Caporalato, in Lombardia 119 inchieste

Boom di inchieste per sfruttamento lavorativo e caporalato: l’agricoltura resta l’ambito con il maggior numero di casi, ma emergono anche altri settori come logistica, manifattura, commercio. Lo attesta il VI Rapporto curato dal Laboratorio L’Altro Diritto, dalla Fondazione Placido Rizzotto e dalla Flai Cgil, che monitora l’applicazione della Legge 199 del 2016. Per quanto riguarda la Lombardia, sono 119 le inchieste avviate dalle procure lombarde, aggiornate al 2024 (anno a cui fa riferimento il rapporto). La Lombardia, ad esempio, è quella che, a livello nazionale, registra la maggior concentrazione di inchieste per sfruttamento nell’ambito della logistica e dei trasporti, con la provincia di Milano al primo posto (il 24% del totale nazionale).

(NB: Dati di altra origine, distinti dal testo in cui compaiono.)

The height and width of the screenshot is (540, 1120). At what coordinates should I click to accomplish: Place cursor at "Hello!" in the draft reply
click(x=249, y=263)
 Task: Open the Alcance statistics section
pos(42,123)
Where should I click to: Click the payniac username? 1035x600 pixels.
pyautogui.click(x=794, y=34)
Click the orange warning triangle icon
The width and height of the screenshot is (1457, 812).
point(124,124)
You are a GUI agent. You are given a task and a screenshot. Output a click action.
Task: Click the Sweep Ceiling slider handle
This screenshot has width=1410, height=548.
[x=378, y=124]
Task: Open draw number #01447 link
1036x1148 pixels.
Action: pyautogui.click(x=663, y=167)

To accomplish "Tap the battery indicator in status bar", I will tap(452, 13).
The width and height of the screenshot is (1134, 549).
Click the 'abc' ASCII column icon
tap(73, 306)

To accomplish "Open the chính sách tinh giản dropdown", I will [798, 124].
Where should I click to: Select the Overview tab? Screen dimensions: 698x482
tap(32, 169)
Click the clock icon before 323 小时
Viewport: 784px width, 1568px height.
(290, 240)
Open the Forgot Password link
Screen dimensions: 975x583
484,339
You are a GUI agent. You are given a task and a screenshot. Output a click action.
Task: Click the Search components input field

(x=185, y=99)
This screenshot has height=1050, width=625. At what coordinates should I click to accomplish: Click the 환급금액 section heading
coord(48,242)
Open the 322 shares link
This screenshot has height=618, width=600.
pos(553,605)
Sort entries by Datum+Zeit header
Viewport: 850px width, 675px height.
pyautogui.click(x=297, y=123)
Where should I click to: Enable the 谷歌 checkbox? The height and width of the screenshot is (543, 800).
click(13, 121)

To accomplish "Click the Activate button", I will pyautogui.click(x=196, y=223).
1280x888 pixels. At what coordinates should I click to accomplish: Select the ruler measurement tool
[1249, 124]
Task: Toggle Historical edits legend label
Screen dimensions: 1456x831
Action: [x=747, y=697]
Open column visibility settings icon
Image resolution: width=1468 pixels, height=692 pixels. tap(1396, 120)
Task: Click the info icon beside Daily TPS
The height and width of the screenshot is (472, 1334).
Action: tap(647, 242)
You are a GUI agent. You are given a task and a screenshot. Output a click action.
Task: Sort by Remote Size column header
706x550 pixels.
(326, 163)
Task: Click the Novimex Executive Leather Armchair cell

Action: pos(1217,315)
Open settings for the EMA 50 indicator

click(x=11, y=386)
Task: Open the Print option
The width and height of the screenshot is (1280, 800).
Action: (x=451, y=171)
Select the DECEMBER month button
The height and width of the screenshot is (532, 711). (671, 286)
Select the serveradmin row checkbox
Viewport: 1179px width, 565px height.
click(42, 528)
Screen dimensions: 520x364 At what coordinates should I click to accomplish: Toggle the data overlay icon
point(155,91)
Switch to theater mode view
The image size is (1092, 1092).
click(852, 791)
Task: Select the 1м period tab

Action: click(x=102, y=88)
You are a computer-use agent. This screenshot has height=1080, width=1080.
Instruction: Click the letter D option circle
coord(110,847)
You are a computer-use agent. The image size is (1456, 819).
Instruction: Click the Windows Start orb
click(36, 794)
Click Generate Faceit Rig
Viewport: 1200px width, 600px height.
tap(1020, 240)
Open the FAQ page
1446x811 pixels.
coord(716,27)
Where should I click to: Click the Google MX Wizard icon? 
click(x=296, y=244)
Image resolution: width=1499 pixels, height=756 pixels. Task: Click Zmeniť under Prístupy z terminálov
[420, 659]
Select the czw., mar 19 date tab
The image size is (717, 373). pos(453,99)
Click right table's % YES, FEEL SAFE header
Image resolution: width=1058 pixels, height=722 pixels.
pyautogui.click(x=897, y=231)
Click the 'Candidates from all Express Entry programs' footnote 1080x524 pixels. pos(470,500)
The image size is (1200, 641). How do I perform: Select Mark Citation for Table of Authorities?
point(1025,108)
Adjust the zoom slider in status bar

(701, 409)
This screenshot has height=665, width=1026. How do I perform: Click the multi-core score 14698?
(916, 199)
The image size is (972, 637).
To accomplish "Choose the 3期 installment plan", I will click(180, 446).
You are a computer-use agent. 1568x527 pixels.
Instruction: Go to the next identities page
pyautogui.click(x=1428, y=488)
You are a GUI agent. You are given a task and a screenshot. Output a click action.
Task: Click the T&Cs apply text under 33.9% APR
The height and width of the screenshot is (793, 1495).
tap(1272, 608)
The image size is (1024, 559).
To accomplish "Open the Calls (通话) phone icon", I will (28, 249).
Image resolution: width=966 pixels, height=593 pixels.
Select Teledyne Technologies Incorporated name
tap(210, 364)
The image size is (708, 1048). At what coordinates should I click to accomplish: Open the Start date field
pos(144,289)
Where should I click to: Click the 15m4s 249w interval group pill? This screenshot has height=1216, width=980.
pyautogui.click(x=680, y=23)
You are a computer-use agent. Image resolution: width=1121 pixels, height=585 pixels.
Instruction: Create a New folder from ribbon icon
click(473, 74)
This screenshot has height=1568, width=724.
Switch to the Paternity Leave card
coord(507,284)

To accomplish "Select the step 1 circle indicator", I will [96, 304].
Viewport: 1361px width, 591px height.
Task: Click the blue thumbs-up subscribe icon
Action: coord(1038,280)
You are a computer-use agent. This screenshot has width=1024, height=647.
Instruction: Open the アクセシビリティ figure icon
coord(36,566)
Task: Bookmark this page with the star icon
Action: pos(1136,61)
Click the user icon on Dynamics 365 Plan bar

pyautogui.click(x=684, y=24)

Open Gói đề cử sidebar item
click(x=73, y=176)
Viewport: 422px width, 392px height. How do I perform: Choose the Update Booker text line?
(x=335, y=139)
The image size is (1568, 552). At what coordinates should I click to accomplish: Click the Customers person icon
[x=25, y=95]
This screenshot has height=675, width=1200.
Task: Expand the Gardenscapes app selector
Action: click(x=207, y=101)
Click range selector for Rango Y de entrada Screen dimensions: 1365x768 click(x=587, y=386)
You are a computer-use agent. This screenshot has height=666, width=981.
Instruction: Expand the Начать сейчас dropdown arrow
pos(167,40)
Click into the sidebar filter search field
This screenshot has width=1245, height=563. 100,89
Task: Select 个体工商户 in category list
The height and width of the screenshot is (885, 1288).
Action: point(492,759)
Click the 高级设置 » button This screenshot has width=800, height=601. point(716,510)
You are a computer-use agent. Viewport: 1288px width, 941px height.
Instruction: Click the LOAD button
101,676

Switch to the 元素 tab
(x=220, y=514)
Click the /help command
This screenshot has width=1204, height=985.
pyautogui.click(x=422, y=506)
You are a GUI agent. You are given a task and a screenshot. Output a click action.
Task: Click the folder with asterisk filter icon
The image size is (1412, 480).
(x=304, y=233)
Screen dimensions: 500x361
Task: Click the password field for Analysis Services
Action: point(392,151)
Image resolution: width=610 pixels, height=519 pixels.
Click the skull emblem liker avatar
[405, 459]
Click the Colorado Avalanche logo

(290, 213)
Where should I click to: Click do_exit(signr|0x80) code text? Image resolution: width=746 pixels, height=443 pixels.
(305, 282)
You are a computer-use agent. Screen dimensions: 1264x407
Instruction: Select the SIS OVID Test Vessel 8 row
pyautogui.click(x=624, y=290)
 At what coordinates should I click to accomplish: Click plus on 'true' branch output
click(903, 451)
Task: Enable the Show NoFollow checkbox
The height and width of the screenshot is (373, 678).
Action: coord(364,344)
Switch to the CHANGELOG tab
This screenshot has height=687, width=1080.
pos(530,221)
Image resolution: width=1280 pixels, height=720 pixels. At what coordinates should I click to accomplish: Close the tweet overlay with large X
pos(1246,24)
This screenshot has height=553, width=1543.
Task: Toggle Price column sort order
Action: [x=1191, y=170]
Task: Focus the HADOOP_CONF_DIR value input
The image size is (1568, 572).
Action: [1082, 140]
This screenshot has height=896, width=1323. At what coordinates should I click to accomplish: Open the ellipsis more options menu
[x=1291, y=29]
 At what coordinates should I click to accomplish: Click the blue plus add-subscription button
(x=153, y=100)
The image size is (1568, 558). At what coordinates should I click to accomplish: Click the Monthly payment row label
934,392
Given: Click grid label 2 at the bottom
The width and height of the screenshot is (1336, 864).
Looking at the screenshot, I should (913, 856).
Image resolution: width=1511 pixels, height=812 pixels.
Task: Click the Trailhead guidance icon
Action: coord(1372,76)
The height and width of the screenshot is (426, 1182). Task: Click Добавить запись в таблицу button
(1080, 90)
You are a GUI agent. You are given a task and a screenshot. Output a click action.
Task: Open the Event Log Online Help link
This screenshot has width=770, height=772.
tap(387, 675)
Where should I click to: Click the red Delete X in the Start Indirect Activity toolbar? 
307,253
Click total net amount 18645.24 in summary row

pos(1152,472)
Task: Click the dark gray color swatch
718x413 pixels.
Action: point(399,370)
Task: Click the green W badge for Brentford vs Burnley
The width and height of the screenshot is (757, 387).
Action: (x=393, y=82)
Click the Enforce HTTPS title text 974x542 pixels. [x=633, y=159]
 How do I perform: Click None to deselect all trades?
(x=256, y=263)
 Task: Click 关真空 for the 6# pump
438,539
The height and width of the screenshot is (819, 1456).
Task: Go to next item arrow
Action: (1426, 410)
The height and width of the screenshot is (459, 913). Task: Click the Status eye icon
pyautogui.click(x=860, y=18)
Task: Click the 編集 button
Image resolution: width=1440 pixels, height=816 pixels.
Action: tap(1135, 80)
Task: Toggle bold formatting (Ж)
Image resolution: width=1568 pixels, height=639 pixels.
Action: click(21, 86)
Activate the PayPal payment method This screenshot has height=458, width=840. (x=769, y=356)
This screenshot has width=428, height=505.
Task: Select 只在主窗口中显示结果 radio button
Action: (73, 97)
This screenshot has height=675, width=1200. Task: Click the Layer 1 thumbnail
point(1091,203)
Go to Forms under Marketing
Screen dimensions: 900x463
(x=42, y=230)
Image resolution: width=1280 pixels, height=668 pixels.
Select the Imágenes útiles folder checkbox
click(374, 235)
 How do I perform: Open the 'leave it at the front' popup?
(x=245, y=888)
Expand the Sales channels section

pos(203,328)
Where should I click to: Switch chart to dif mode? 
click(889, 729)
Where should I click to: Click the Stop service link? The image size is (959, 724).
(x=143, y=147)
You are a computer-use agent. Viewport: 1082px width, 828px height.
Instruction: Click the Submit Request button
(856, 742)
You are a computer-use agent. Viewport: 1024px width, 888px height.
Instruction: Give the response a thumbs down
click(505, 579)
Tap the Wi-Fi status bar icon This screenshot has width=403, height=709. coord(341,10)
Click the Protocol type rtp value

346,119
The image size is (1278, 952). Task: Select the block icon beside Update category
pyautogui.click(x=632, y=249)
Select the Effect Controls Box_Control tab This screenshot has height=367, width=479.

In questo ambito, lo sfruttamento viene perpetrato mediante l’utilizzo di un sistema fittizio di contratti di appalto di servizi, dietro cui è celata la mera somministrazione della manodopera: i rapporti di lavoro con le società committenti in alcuni casi sono stati schermati da società filtro, che a loro volta hanno utilizzato diverse società cooperative (cosiddette società serbatoio) per la somministrazione di manodopera, mentre in altri casi sono stati intrattenuti rapporti direttamente con le società cooperative, che si sono avvicendate nel tempo, trasferendosi di volta in volta la manodopera e omettendo sistematicamente di regolarizzarne i rapporti. “Verifichiamo una drammatica emersione del fenomeno in settori finora meno monitorati come edilizia, logistica, commercio e servizi di cura”, conferma Jean Rene Bilongo, presidente dell’Osservatorio Placido Rizzotto.